The first section tells the story of Euphemia Texas Ashby King (the author's maternal great-great grandmother) and of her sister Sarah, beginning when Euphemia is five years old. Left alone when her husband departs to fight in the Texas War for Independence, a pregnant Sarah has to flee with her little sister Euphemia and her own toddler son from the approach of Santa Anna in the infamous Runaway Scrape. This is the most riveting part of the novel, recounting in some details the ordeals of cold, torrential rains, swollen rivers, and disease as the groups of mainly women and children flee the wrath and "no quarter" policy of the Mexican army. Euphemia's life also includes encounters with the dreaded Comanches, who kidnap her best friend, Matilda Lockhart; and the travail of the Civil War, when her own husband, William King, goes off to war, leaving her to fend for the family.

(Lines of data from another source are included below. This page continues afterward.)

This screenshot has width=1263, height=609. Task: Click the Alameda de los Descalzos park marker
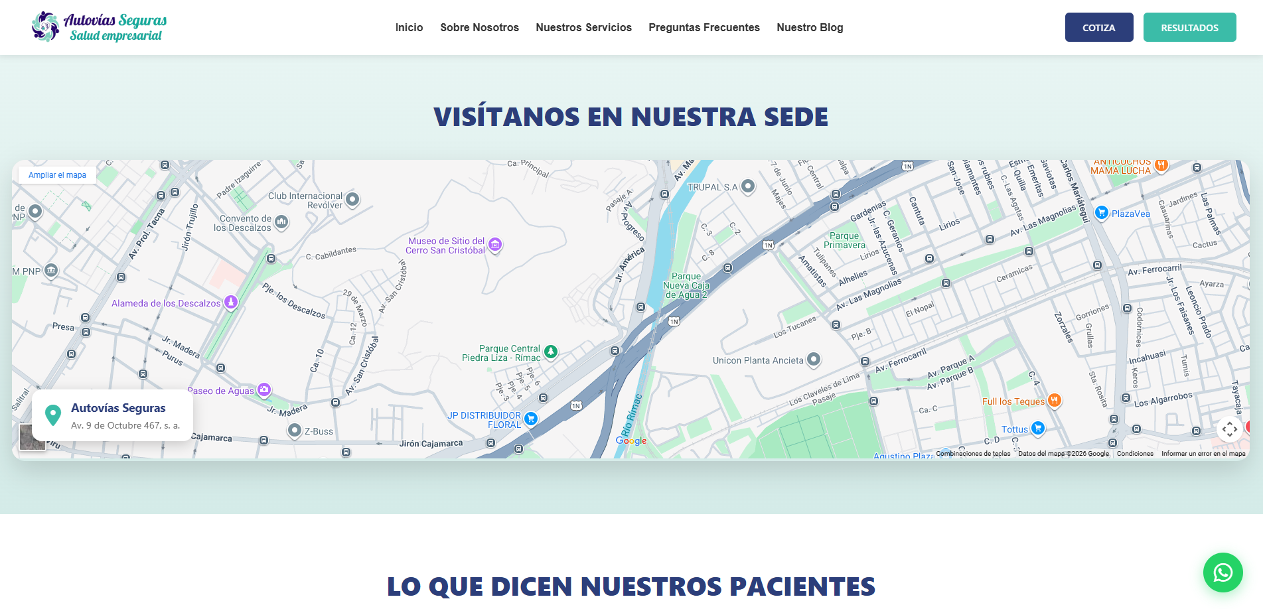[x=230, y=301]
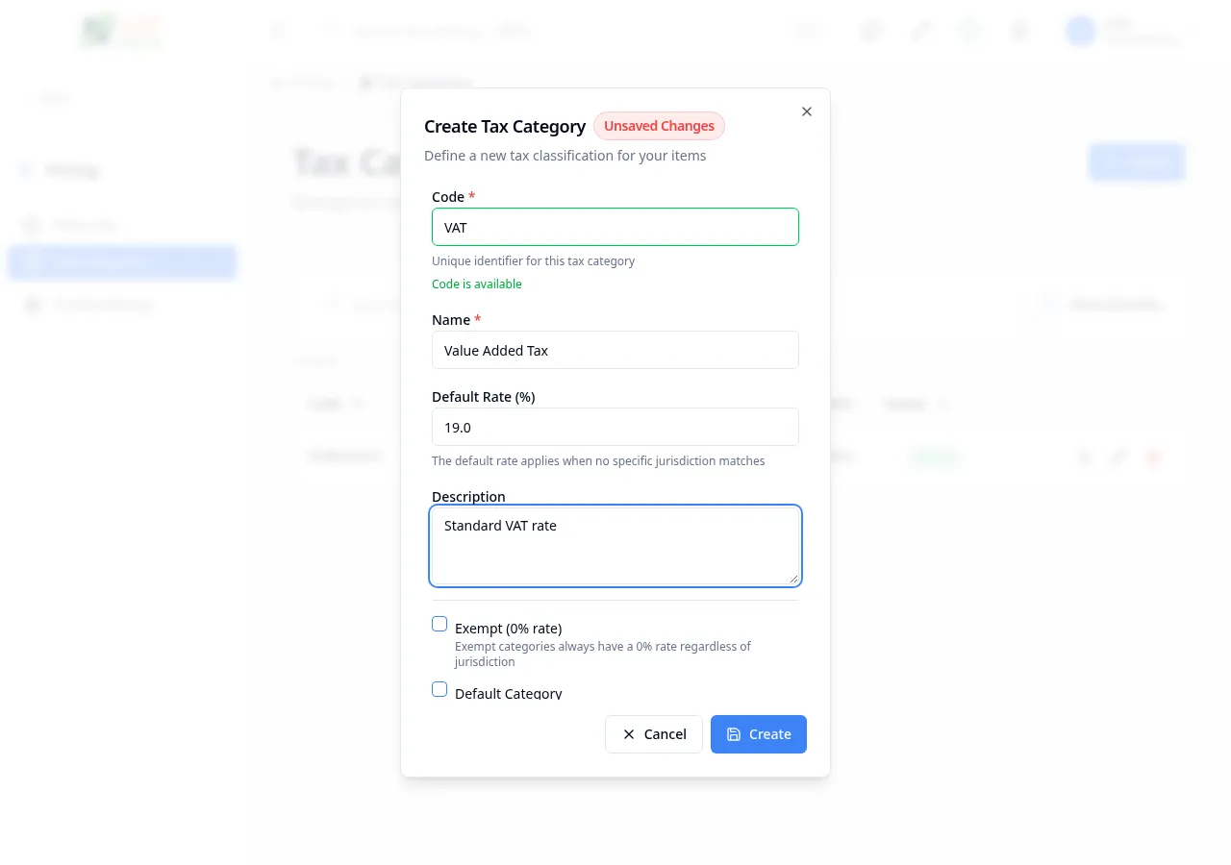Viewport: 1231px width, 865px height.
Task: Cancel the tax category creation
Action: 654,733
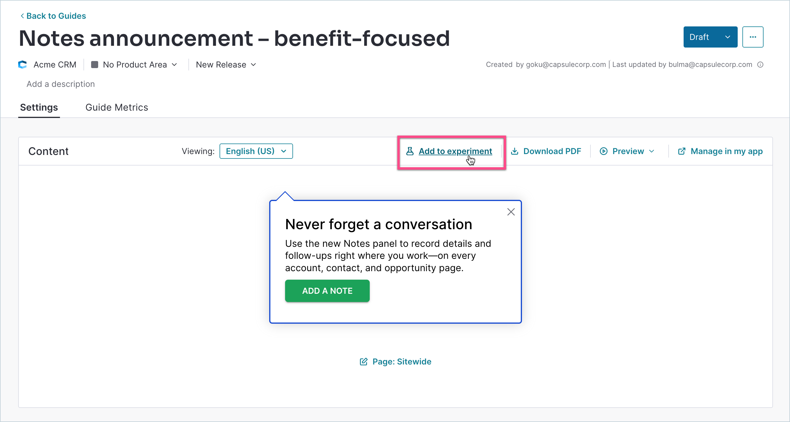
Task: Click the edit pencil icon beside Page: Sitewide
Action: (363, 361)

The second section concerns the author's paternal great grandmother, Georgia Lawshe Woods, beginning when she is nine years old and the family leaves their Georgia home because of the persecution and resettlement of Indians, her mother Cherokee being rumored to be half Creek Indian. After settling in Missippi, Georgia, at fifteen, marries an older man, Dr. Peter Kavanaugh Woods, who takes her to Texas. The biggest challenges of her life are the Civil War, when her husband is away fighting, and Reconstruction, when her husband is away participating in state politics, and a corrupt Yankee officer takes over her house and threatens her family. Let's just say she does what has to be done.
The third section switches back to the maternal side of the author's family, to her other great grandmother, Bettie Moss King, the daughter-in-law of Euphemia Texas King. Her life is less eventful, because the time and circumstances are less precarious, but she, too faces challenges--the loss of loved ones in World War I and in the influenza epidemic of 1918, the shame of the Ku Klux Klan, and the loss of grandchildren in World War II.

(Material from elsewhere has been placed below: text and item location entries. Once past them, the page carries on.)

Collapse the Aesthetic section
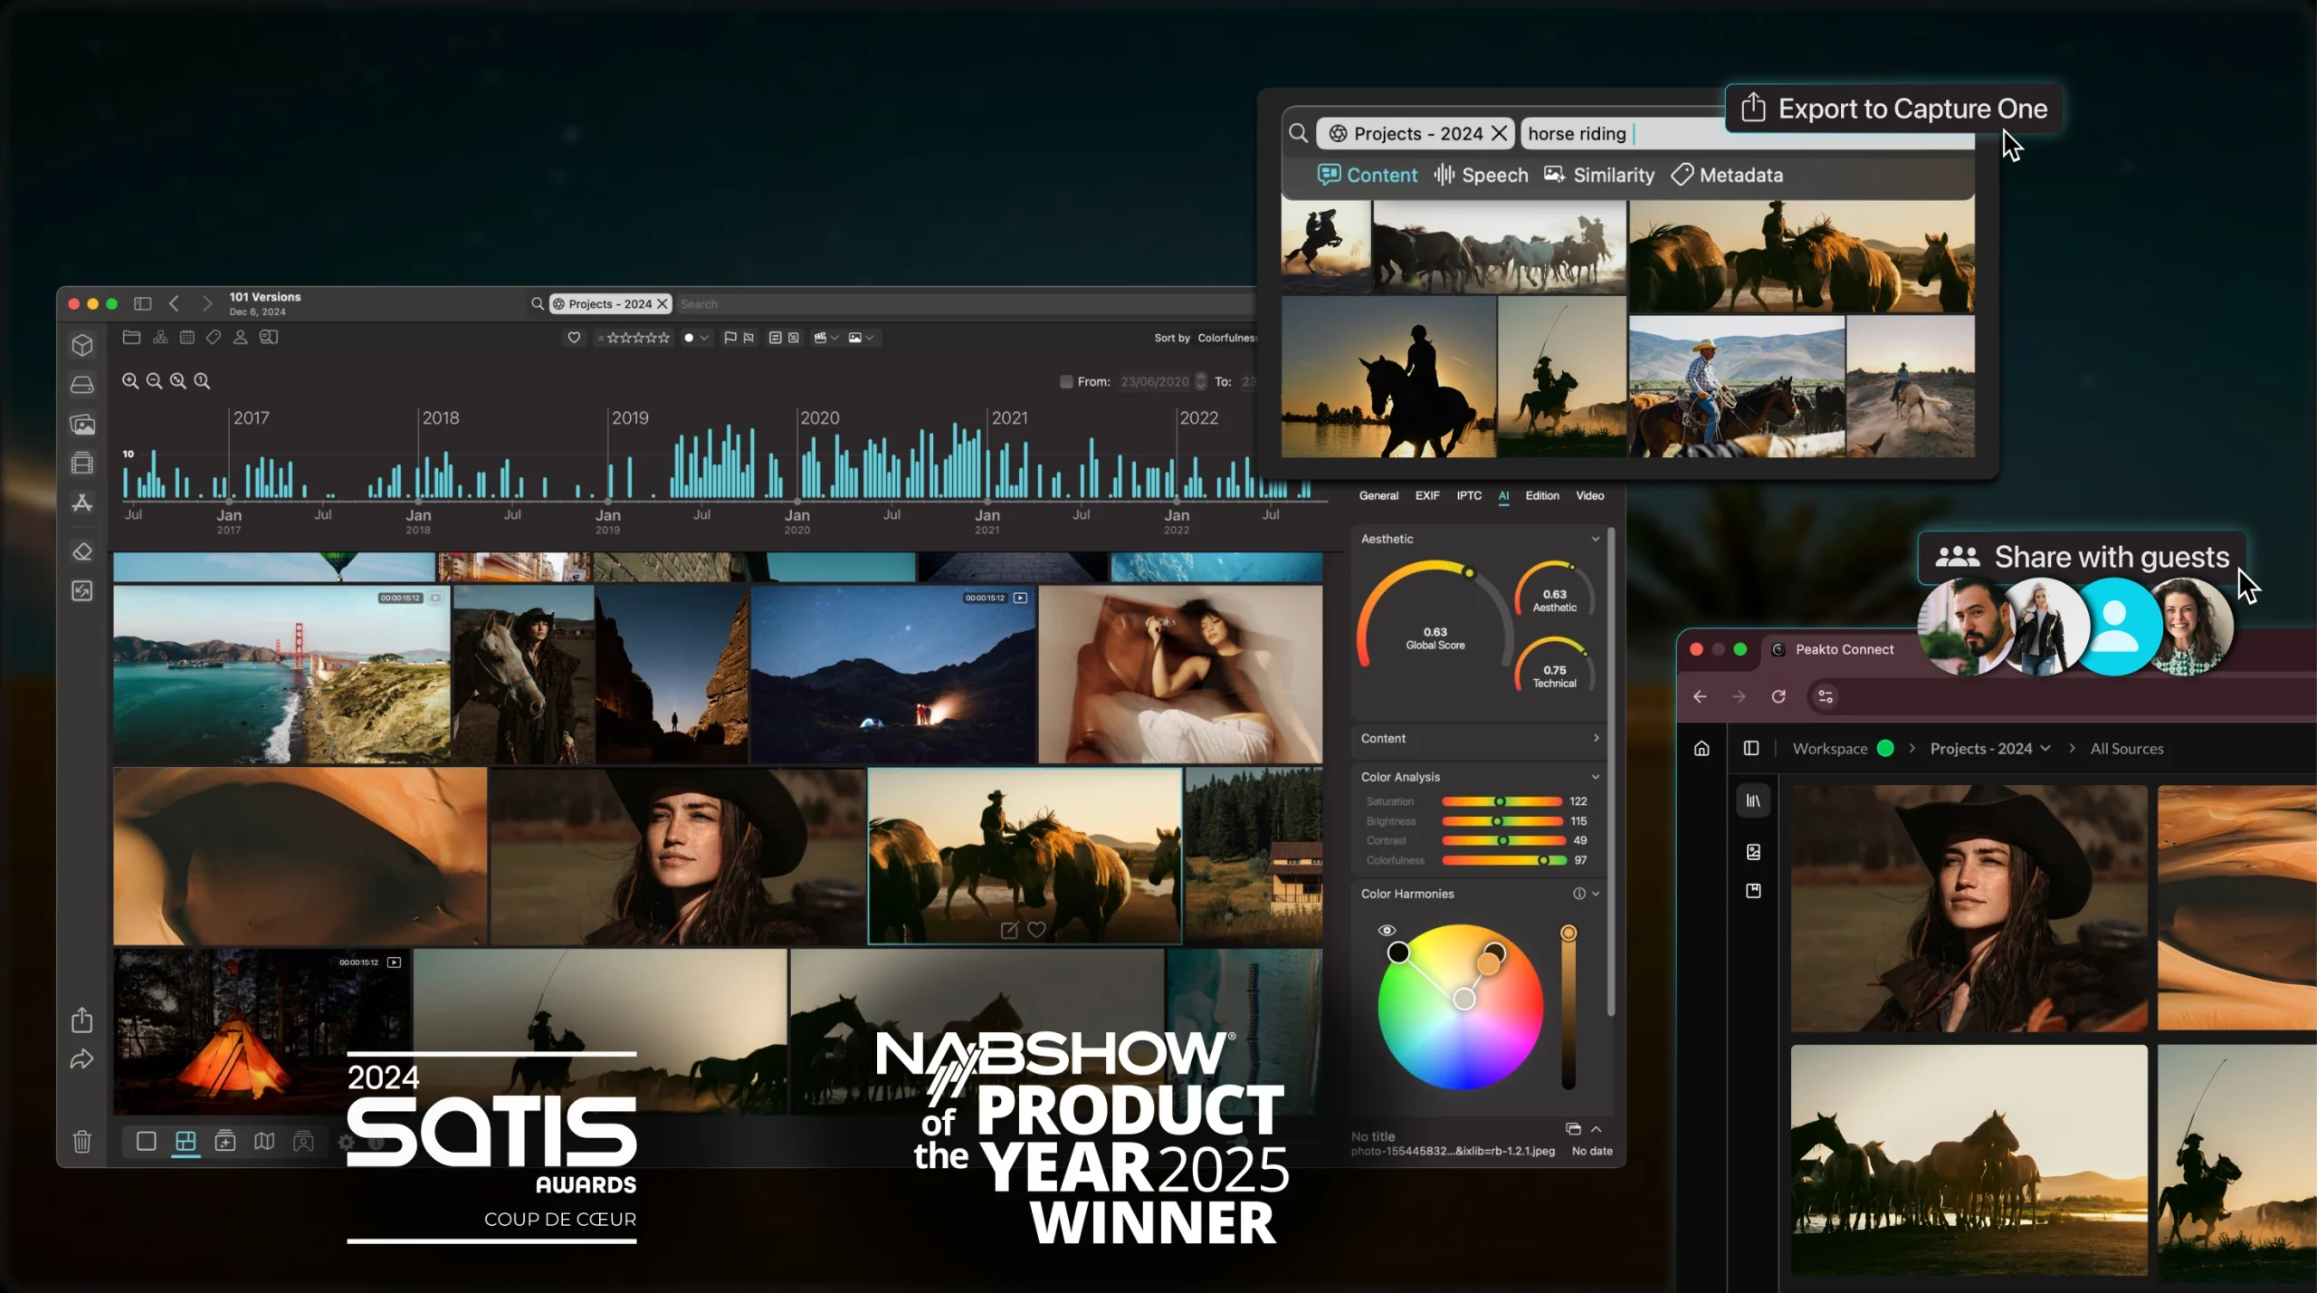 click(1596, 539)
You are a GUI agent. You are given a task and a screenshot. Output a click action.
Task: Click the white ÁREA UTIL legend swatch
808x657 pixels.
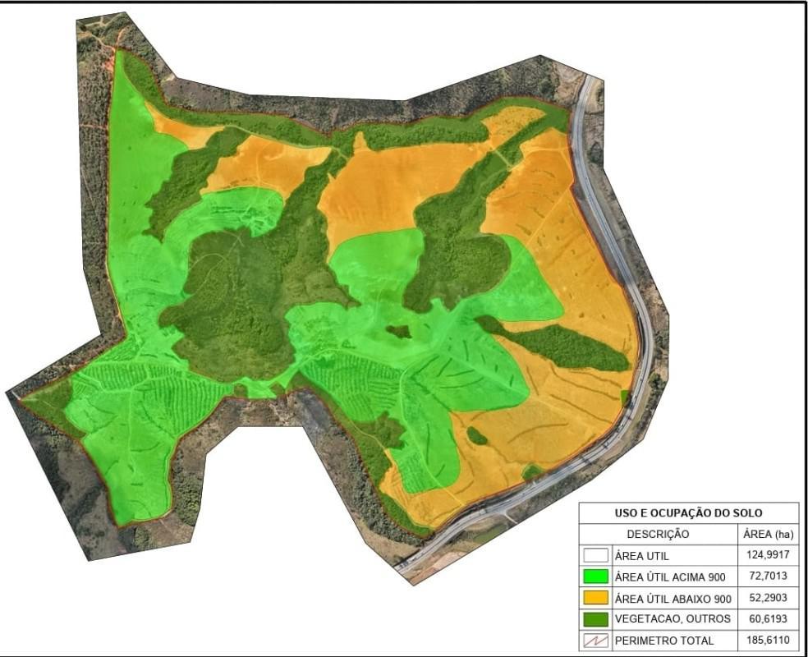coord(596,556)
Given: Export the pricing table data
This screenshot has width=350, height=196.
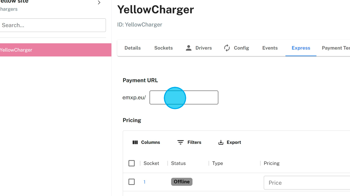Looking at the screenshot, I should pyautogui.click(x=230, y=142).
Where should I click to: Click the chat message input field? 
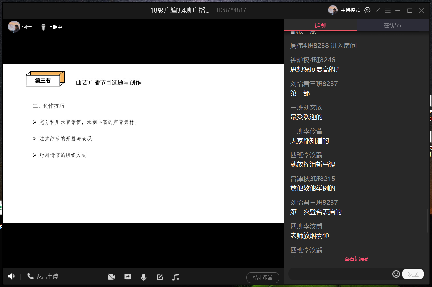coord(339,274)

The writing in this novel is very uneven, sometimes poetic and assured and sometimes trite. The historic details are fascinating, but sometimes the history is too detailed to maintain interest, and sometimes it is telescoped, leaving important pieces out or glossing over them.
Nevertheless, this partly-fictional account of Texas women is well worth reading. It emphasizes the fact that while men go off to fight and perhaps obtain glory and medals and recognition, their no-less-courageous women are left alone. As one character says, "Why is it men always have to go off to war?...They go off and we stay here where the hard part is."